▶ TASK TO COMPLETE:
Copy each of the following entries back without change.

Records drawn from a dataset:
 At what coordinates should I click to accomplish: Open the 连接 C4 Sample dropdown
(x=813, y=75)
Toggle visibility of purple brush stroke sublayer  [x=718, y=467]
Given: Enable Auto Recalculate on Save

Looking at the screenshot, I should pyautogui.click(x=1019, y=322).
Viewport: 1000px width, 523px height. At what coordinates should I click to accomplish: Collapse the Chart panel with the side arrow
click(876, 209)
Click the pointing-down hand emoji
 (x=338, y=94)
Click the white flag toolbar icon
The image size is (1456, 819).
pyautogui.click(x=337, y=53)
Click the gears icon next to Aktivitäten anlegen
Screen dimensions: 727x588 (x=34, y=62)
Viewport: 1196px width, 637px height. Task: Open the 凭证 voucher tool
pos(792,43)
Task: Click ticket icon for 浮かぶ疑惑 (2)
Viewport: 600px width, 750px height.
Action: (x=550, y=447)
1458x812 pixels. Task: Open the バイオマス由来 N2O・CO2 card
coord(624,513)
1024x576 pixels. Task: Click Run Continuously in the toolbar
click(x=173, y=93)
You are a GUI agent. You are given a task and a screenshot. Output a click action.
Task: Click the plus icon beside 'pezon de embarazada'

▶ REPLY TO THE TASK:
 At what coordinates should I click to accomplish: Open the 连接 C4 Sample dropdown
(x=813, y=75)
Toggle visibility of purple brush stroke sublayer  [x=718, y=467]
Given: Enable Auto Recalculate on Save

Looking at the screenshot, I should pyautogui.click(x=1019, y=322).
Viewport: 1000px width, 523px height. At what coordinates should I click to accomplish: Collapse the Chart panel with the side arrow
click(876, 209)
Click the pointing-down hand emoji
 (x=338, y=94)
Click the white flag toolbar icon
The image size is (1456, 819).
pyautogui.click(x=337, y=53)
Click the gears icon next to Aktivitäten anlegen
Screen dimensions: 727x588 (x=34, y=62)
Viewport: 1196px width, 637px height. Task: Open the 凭证 voucher tool
pos(792,43)
Task: Click ticket icon for 浮かぶ疑惑 (2)
Viewport: 600px width, 750px height.
Action: (x=550, y=447)
1458x812 pixels. Task: Open the バイオマス由来 N2O・CO2 card
coord(624,513)
1024x576 pixels. Task: Click Run Continuously in the toolbar
click(x=173, y=93)
You are a GUI agent. You are given a task and a screenshot. Output a click action.
Task: Click the plus icon beside 'pezon de embarazada'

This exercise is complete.